## Exercise goal
Match the string "Bike" against each line below, and copy every line that matches.

Data extract section start

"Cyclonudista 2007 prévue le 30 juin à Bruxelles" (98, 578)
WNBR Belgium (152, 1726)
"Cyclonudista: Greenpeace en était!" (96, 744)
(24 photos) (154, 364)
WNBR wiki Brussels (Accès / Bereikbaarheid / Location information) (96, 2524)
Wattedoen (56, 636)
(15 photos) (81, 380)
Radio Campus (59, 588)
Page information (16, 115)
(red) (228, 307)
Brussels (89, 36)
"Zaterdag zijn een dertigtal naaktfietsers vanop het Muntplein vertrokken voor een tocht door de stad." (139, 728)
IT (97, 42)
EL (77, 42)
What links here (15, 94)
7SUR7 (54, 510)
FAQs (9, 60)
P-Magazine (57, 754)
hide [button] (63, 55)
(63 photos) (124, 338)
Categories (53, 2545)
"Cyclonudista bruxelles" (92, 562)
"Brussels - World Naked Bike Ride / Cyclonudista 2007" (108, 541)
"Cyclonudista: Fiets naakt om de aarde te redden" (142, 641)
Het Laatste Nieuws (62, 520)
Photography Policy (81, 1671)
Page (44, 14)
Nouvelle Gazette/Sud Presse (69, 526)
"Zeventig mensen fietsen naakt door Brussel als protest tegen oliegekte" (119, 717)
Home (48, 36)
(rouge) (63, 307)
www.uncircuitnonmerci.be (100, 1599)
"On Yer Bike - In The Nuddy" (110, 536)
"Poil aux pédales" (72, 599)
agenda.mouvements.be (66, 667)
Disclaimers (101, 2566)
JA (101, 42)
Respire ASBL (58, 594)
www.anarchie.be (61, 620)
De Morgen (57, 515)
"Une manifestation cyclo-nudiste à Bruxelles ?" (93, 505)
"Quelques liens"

Data extract section end
Data extract section start

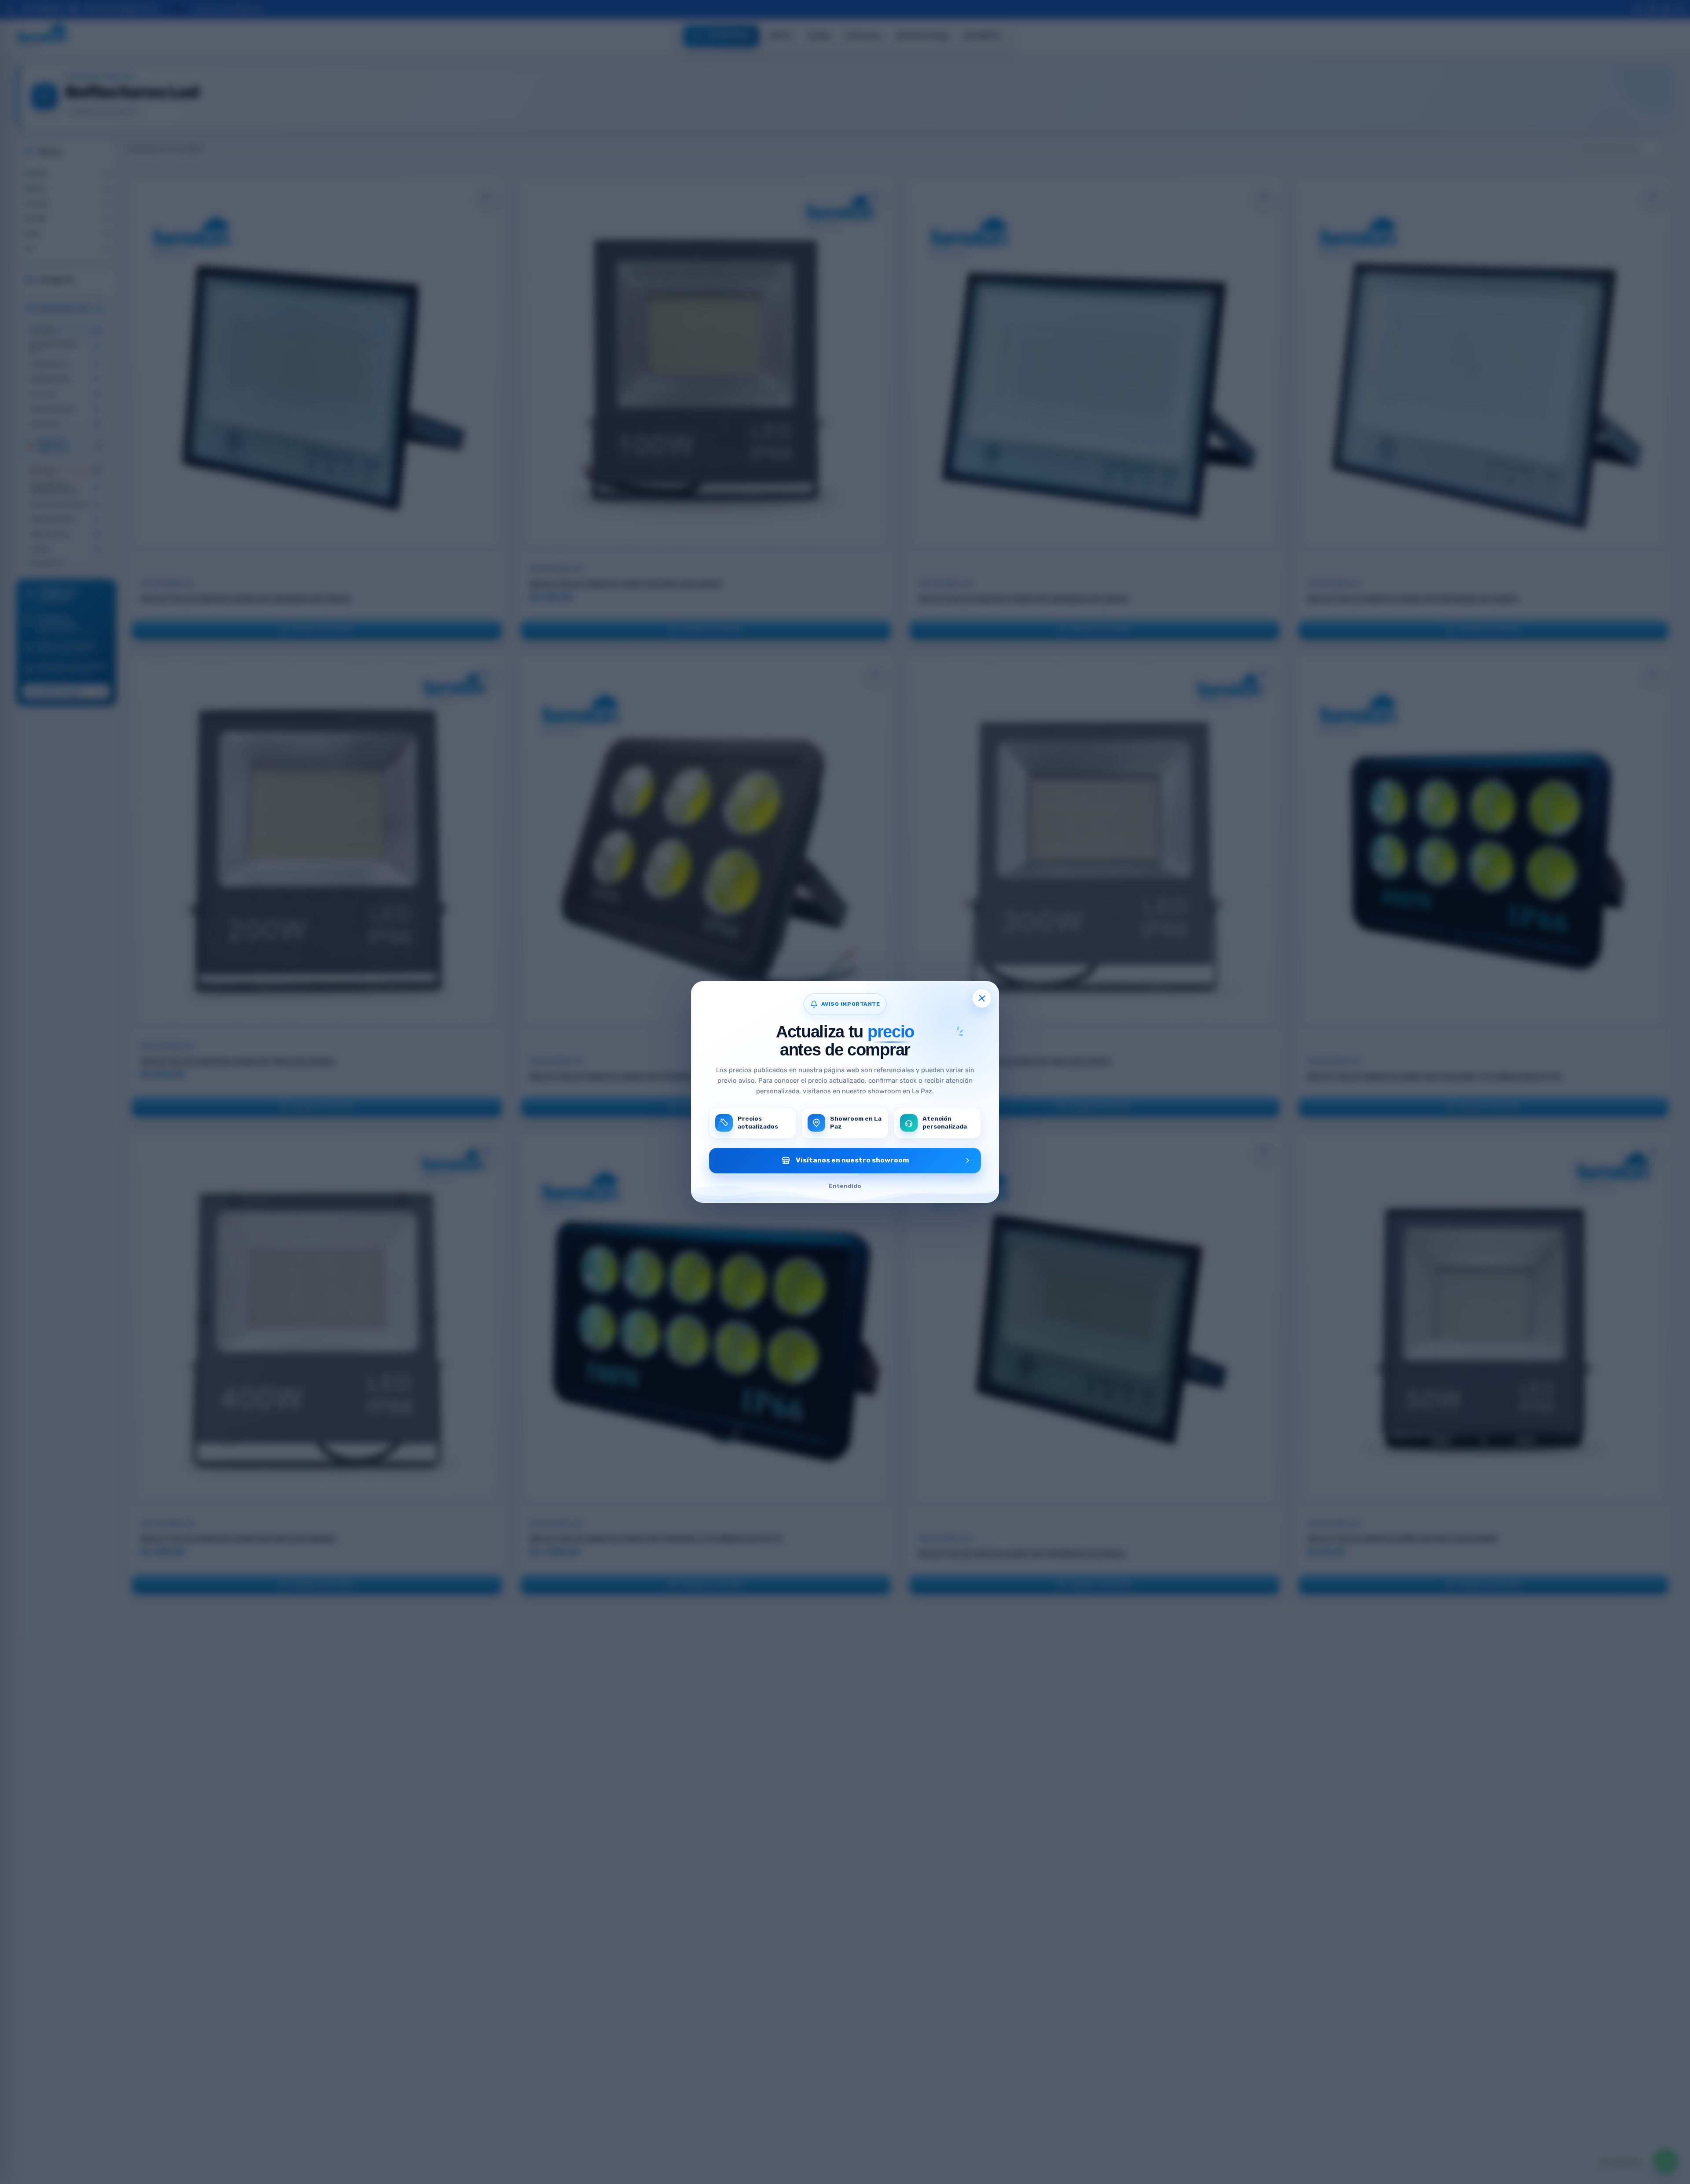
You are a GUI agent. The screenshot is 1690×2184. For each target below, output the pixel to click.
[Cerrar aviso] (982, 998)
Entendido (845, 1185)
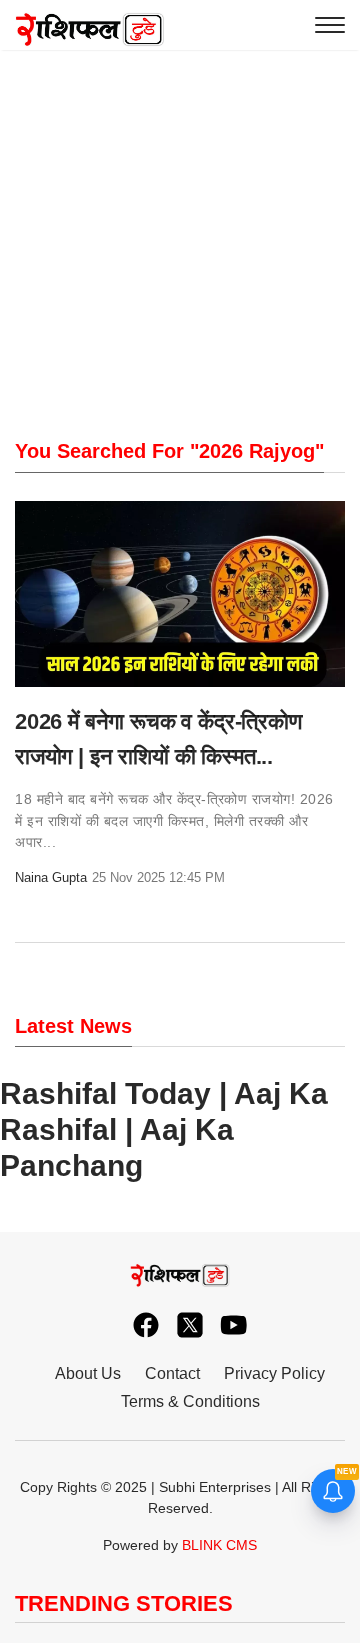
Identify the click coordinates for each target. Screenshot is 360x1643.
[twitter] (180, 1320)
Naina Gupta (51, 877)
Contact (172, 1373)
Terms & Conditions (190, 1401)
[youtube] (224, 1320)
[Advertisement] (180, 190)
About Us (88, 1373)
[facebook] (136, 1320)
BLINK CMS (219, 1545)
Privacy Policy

Data extract section end
Data extract section start

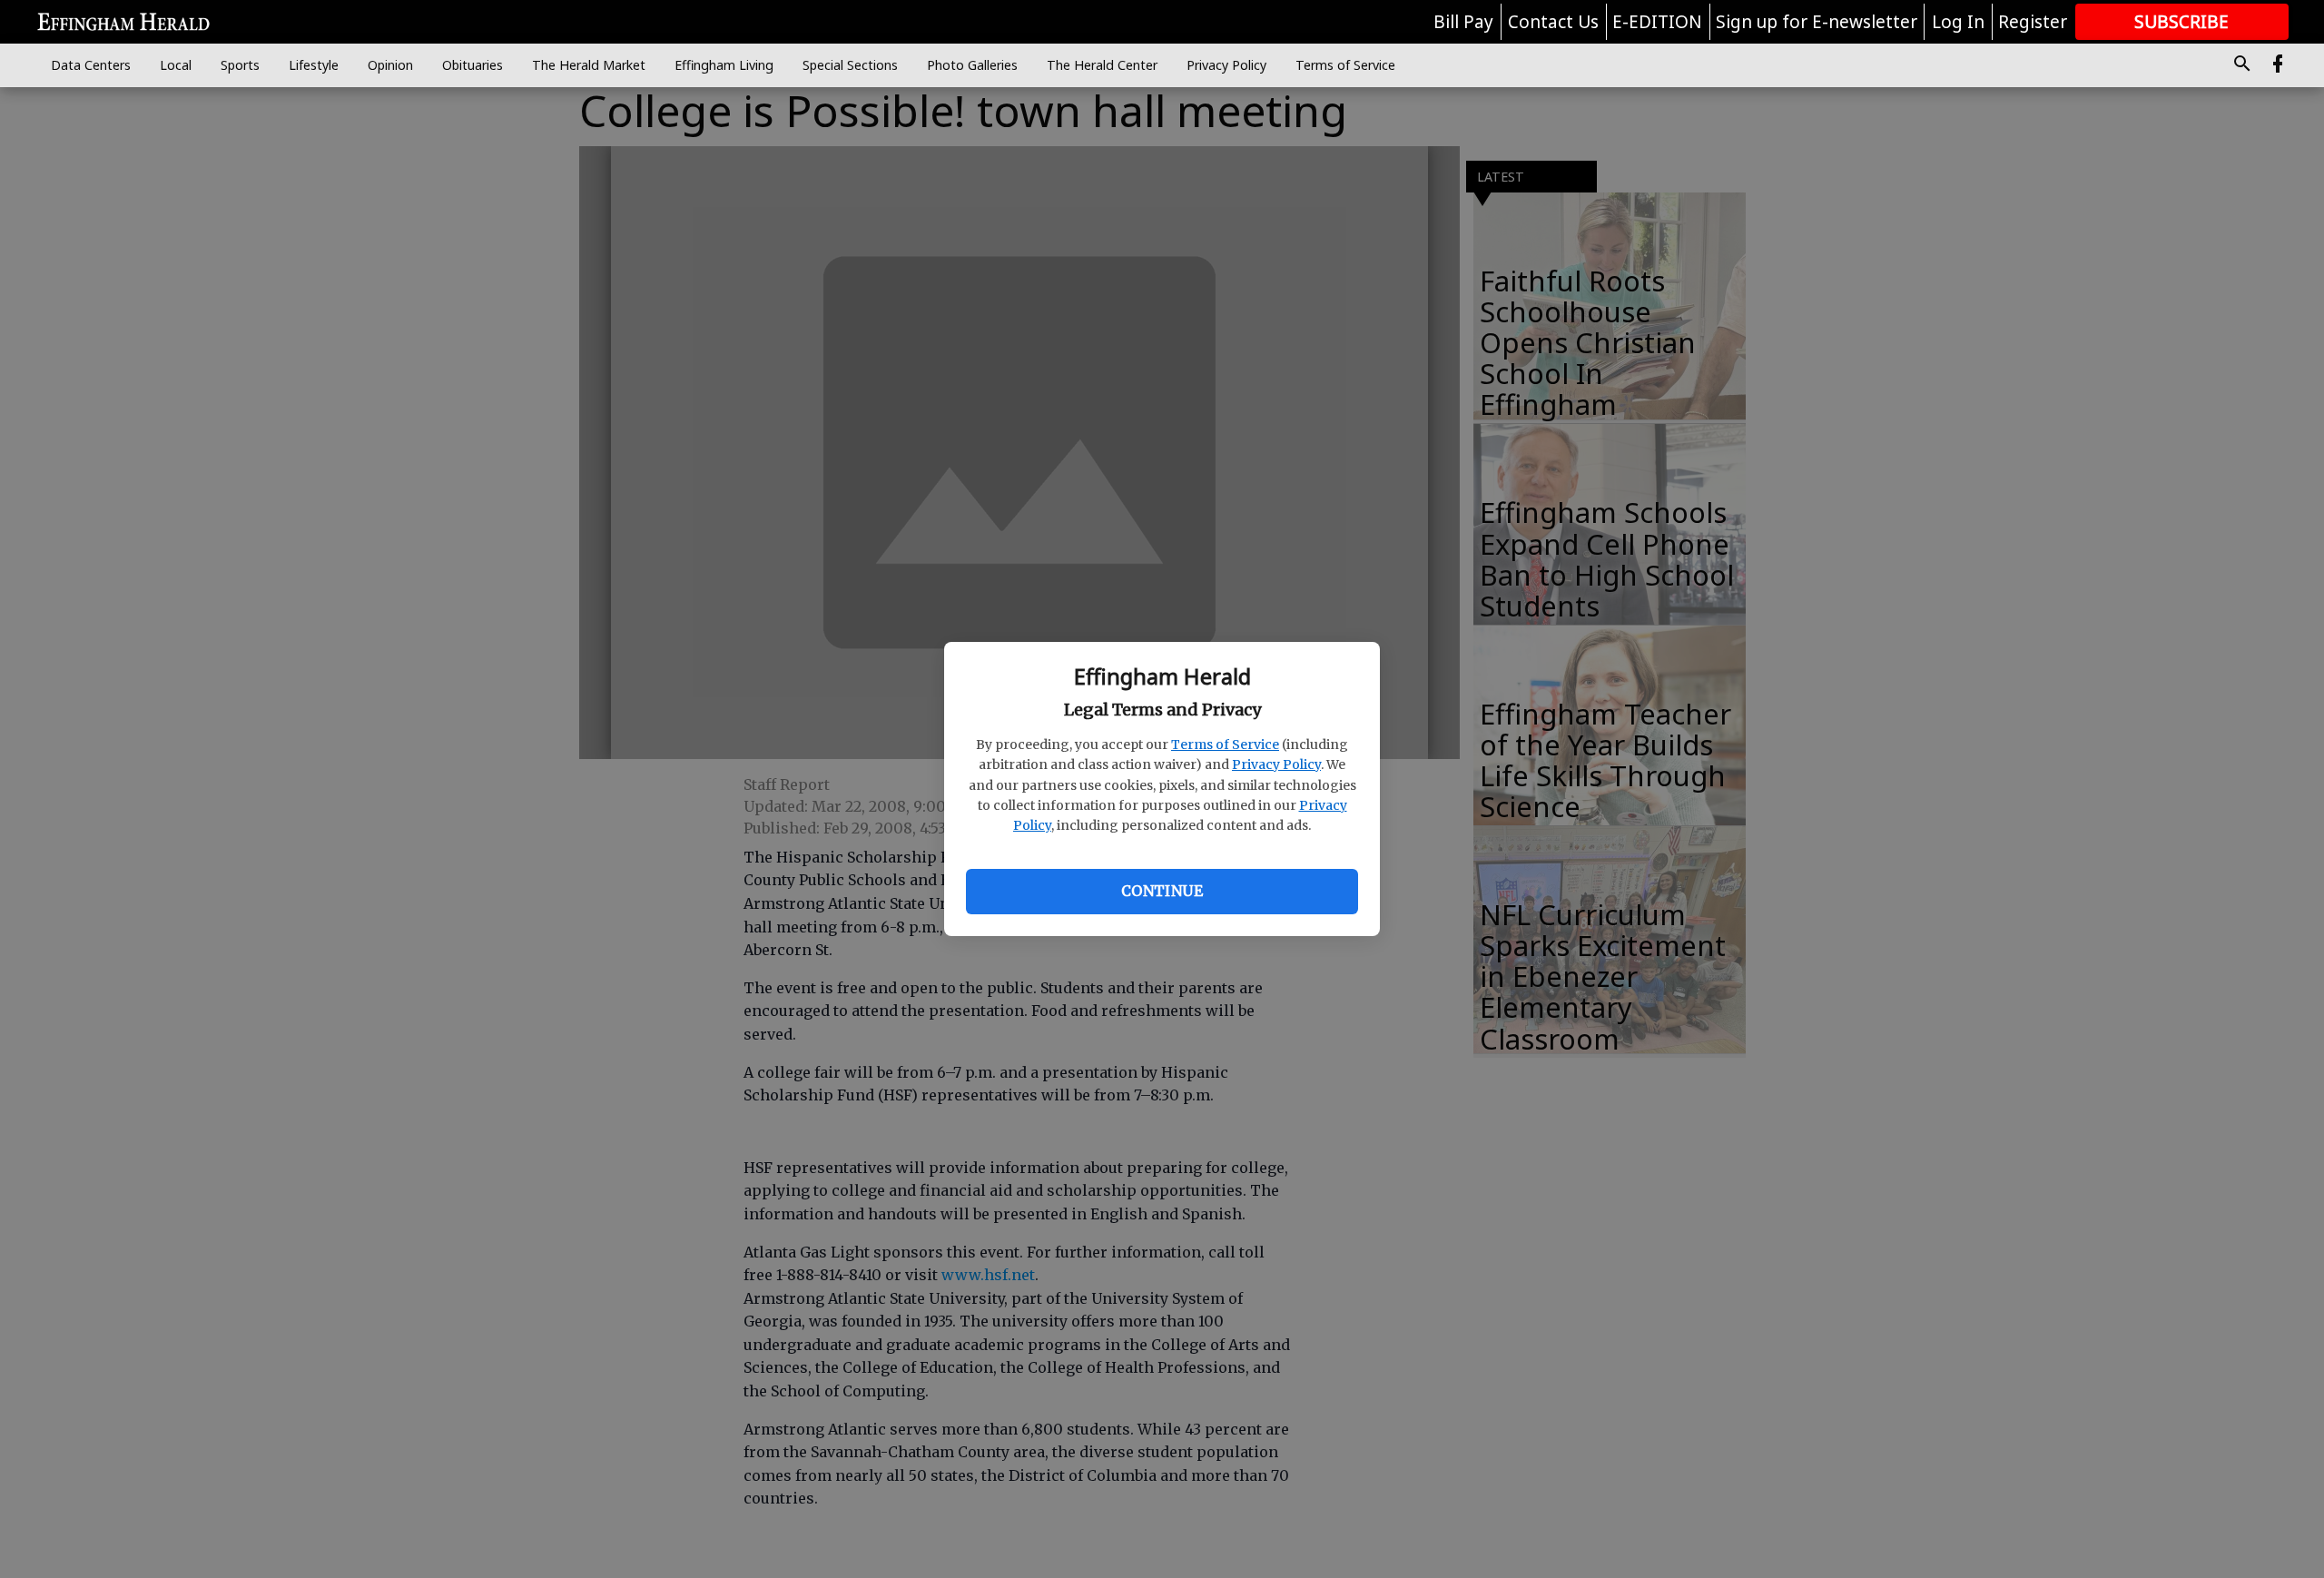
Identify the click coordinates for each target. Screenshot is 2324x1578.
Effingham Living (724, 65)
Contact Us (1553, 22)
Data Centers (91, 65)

Data extract section end

## Response
"Brussels - World Naked Bike Ride / Cyclonudista 2007" (108, 541)
"On Yer Bike - In The Nuddy" (110, 536)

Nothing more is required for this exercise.